= Exercise =
Look through the data below for the line with "399x596 pixels.", and transcribe it exactly together with each line after it up to and including the line with "Given: Click the 暂存 button". Give nothing else.

= Excerpted records =
• • • • •

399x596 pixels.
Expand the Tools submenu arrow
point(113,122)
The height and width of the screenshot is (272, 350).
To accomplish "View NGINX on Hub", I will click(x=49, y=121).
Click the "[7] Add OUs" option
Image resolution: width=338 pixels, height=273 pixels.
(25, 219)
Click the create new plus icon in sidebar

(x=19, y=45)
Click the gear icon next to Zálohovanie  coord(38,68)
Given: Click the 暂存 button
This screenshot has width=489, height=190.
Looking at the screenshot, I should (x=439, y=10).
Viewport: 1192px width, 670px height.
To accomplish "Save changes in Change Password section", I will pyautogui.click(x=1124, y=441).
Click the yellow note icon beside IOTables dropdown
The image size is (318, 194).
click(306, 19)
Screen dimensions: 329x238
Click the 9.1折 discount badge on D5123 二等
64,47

• • • • •

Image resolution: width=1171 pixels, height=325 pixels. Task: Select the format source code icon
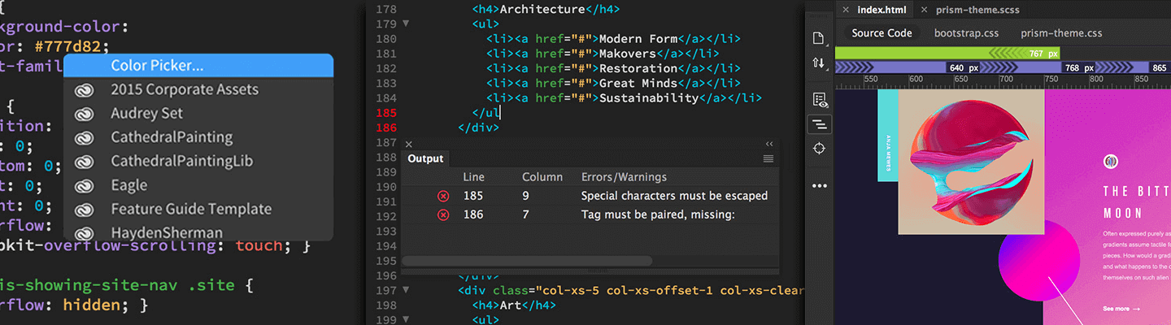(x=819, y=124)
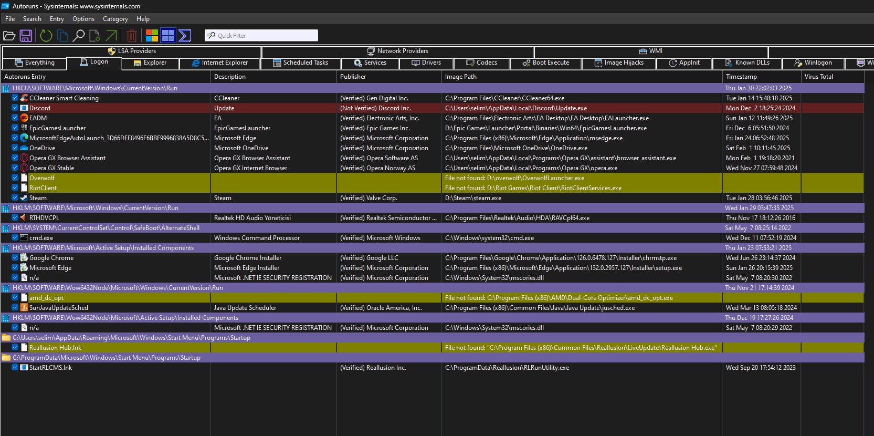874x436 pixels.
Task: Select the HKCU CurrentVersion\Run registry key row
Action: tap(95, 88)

• • • • •

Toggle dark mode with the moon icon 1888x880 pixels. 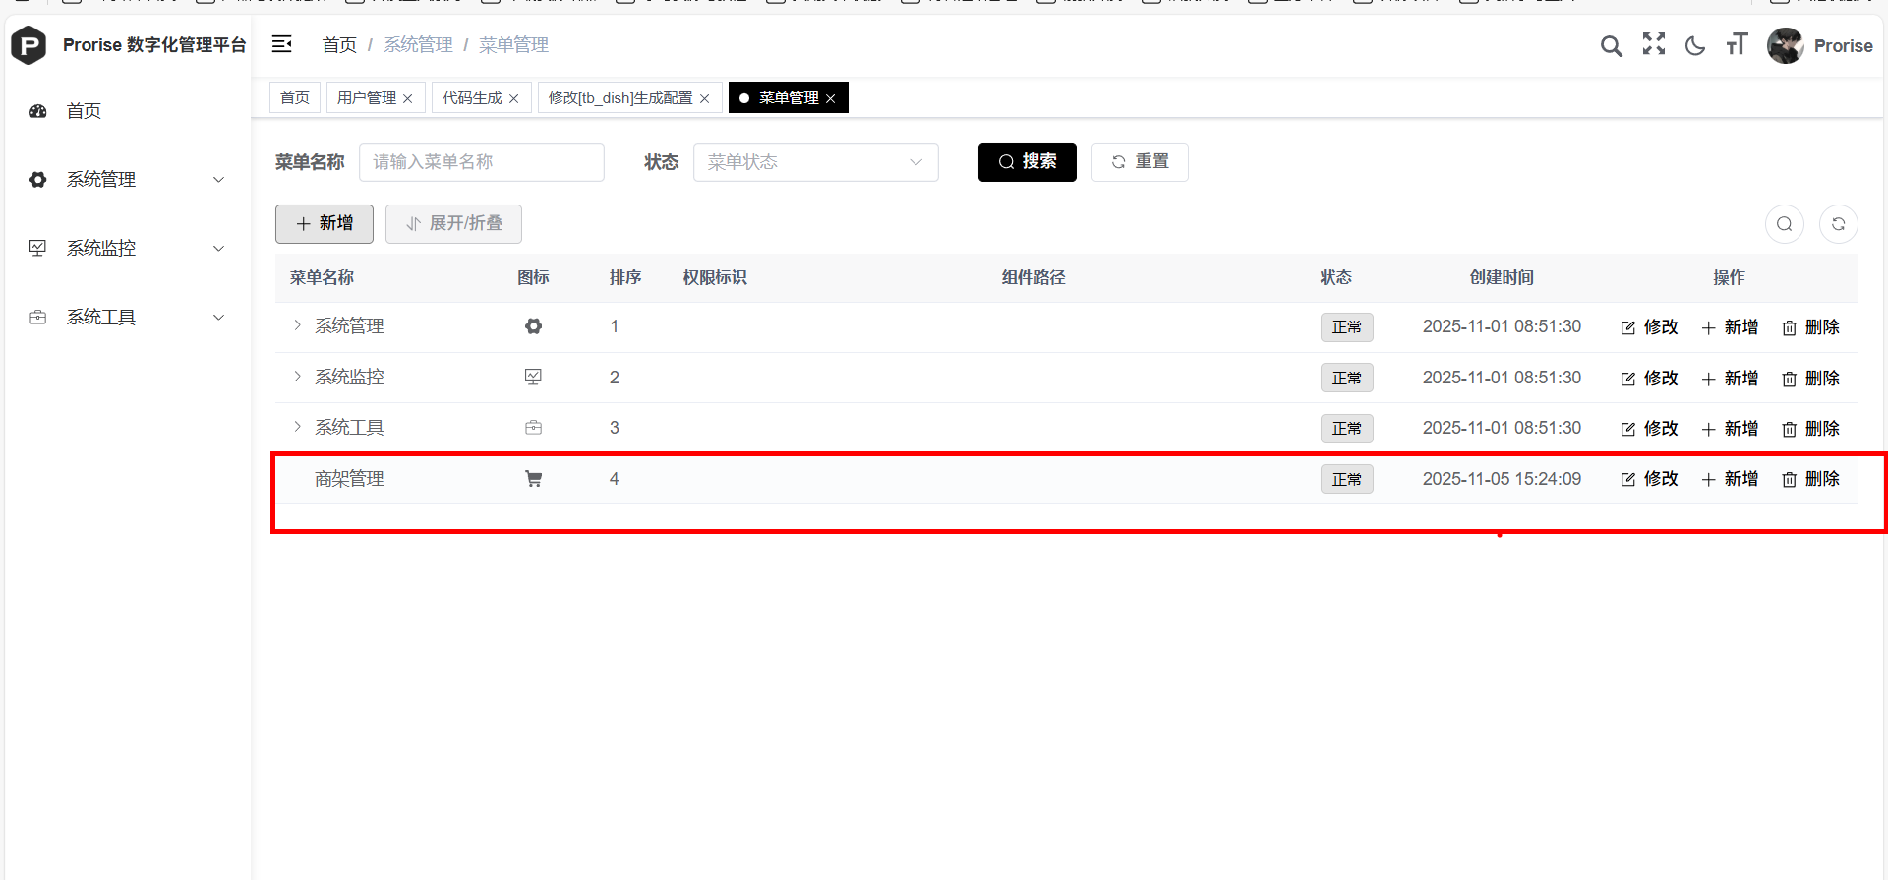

• • • • •

= Result for this task =
399x596 pixels.
Expand the Tools submenu arrow
point(113,122)
The height and width of the screenshot is (272, 350).
To accomplish "View NGINX on Hub", I will click(x=49, y=121).
Click the "[7] Add OUs" option
Image resolution: width=338 pixels, height=273 pixels.
(25, 219)
Click the create new plus icon in sidebar

(x=19, y=45)
Click the gear icon next to Zálohovanie  coord(38,68)
Given: Click the 暂存 button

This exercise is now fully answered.